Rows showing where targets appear
================================
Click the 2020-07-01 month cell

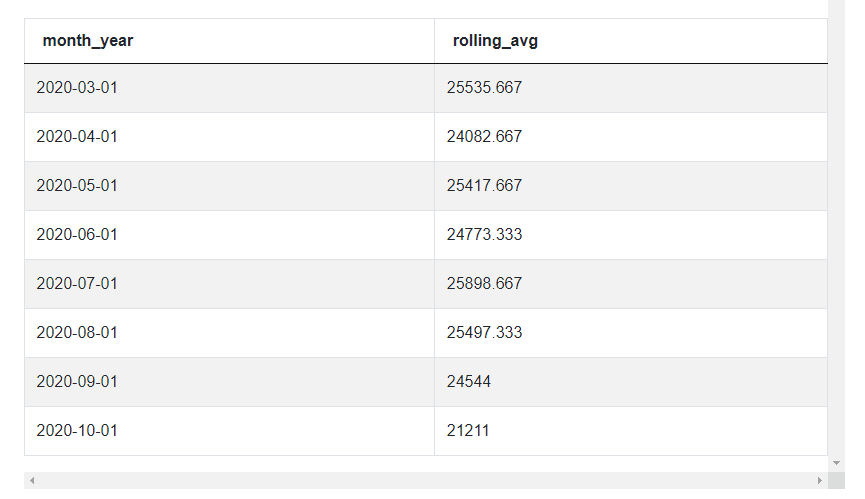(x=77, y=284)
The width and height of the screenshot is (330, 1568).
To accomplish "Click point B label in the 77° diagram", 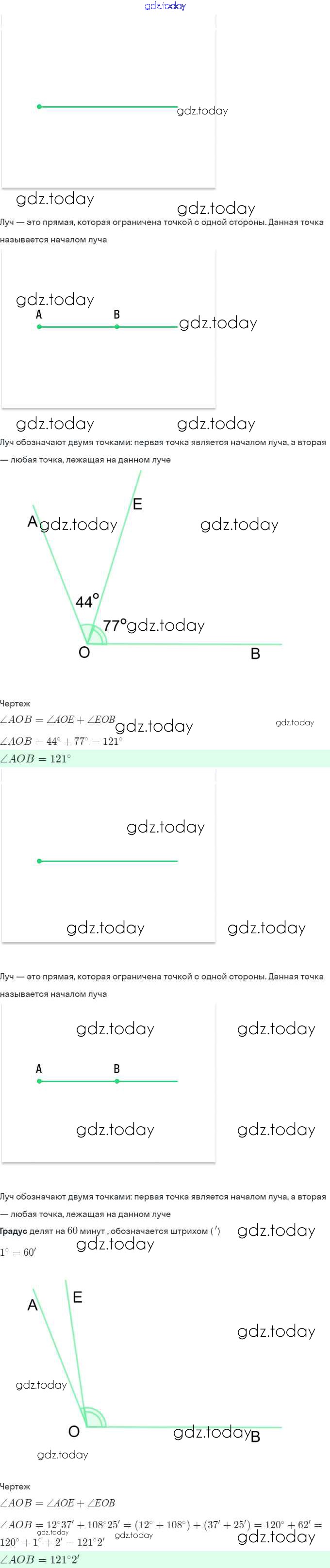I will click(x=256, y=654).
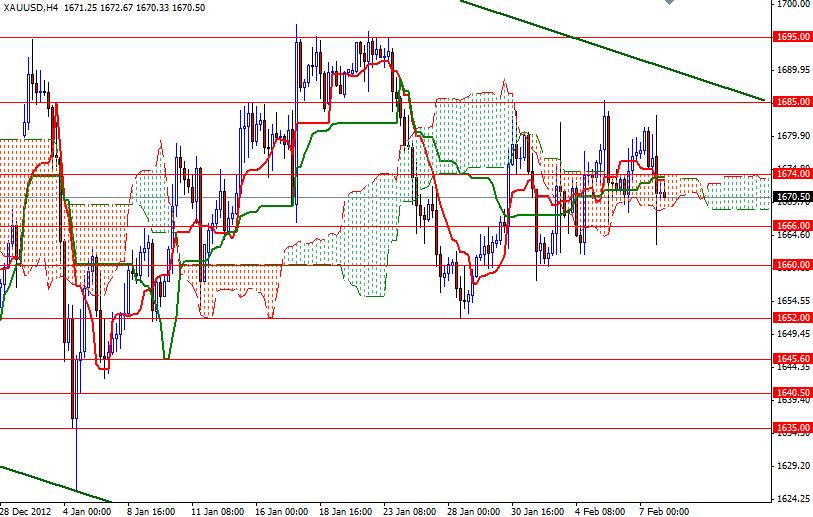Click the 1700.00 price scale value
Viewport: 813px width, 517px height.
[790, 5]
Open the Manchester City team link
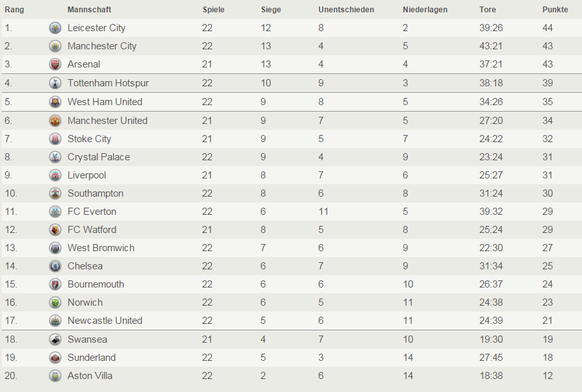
================================
--- Task objective ---
From the listing above, pull out every line containing the word "width".

--- Reply to the task ---
The width and height of the screenshot is (330, 1568).
Viewport: 813px width, 517px height.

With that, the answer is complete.